Wednesday, September 30, 2009

Interaction Guidelines

What is an interaction guideline?



Interaction guideline is a document that captures the behavior of an interface. This includes all tiny and minute details for all sort of controls (buttons, dropdowns, links, etc.) that a developer will require to design with perfection.



Why do we need an interaction guideline document?



Use cases primarily captures business flow. However, in this project BAs are capturing screen flows and are writing screen field properties too. Since, the screens were designed by UX folks and not BAs, obviously we know better about the screens than anybody else. After all, prototype is our baby.


Things like dynamic panels - when to display and where to display; when to display a value as a drop down and when as text; what is the meaning of secondary sort, whether the sort is forward and reverse both; when an element becomes a link and when it is text?

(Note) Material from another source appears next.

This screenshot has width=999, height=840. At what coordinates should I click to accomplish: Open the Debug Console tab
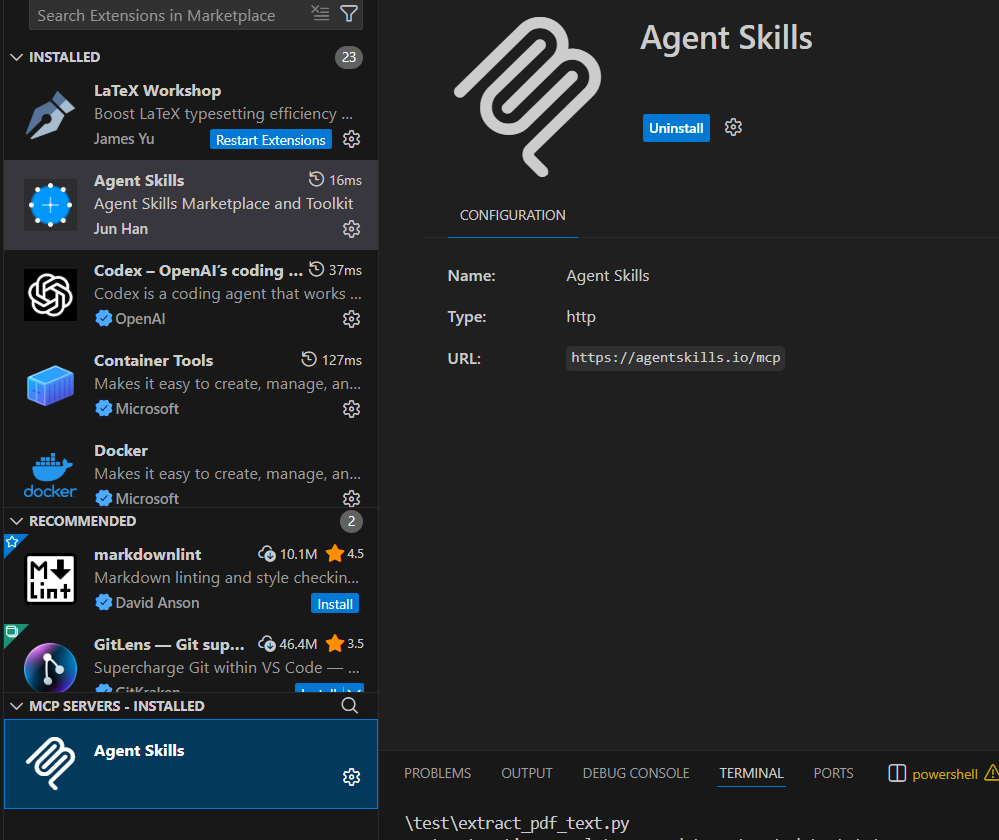(636, 773)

For e.g. Number of Share is a numeric link but when the value becomes zero and there is no number to be displayed, display as text.

For e.g. What if the address of the user is not on file, how the information will be displayed there?



There are many such instances that will go unnoticed and undocumented, if we did not create interaction guidelines.



Who are the intended audience?



All team members reading the usecases and designing the system are intended audience.



Myth: We can do everything with the usecase



We went with the same myth in one of our projects and stumbled upon. UX team were asked to create interaction guidelines at the very last minute. Hope you guys do no repeat history and learn from mistakes. By the way, I do not churn pages and pages of interaction guidelines for fun :)

Of course, I have better ways to pass my time.